Differential diagnosis
Essential tremor is a postural tremor and, as discussed
in Section 3.1, this must be distinguished from rest and
intention tremors. Once it is clear that the patient does
have a postural tremor, the differential may be pursued as
outlined in Section 3.1, with special attention given to
medication-induced tremors (e.g., sympathomimetics or
caffeine), alcohol or sedative/hypnotic withdrawal, and
hyperthyroidism.
Treatment
A large number of medications are effective in essential
tremor. Primidone (Koller and Royse 1986) and propranolol
(Winkler and Young 1974) are the mainstays;
propranolol may be given in doses from 80 to 240 mg/day,
and primidone from 25 to 750 mg/day. Alternatives
include gabapentin (Gironell et al. 1999; Ondo et al. 2000),
in doses from 1200 to 3600 mg/day, and topiramate
(Connor 2002; Ondo et al. 2006), from 100 to 400 mg/day.

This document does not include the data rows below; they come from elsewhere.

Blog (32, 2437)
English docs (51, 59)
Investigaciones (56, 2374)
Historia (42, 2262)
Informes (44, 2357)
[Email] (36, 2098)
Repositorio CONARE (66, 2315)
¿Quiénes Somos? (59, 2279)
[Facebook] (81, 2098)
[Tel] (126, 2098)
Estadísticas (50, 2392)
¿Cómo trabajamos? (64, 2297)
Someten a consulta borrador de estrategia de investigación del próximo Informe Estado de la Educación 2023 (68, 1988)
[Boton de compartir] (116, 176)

Alprazolam is also effective (Gunal et al. 2000), but given
the high risk of physiologic dependence, this should probably
be held in reserve. Regardless of which medication is
used, one should start at a low dose and increase gradually,
looking for the lowest effective dose. Another ‘medication’,
which many patients will already have discovered on their
own, is alcohol (Growdon et al. 1975), which, for obvious
reasons, cannot be recommended. In severe, treatmentresistant
cases, consideration may be given to deep brain
stimulation of the thalamus (Sydow et al. 2003).
8.33 HYPEREKPLEXIA
Hyperekplexia, also known as hyperexplexia or ‘startle disease’,
is a rare disorder characterized by a pathologic startle
response.
Clinical features
Hyperekplexia occurs in two varieties, namely the major
form and the minor form, and these differ both in age of
onset and in clinical symptomatology (Andermann et al.
1980; Kirsten and Silfverskiold 1958; Ryan et al. 1992;
Suhren et al. 1966; Tijssen et al. 1995).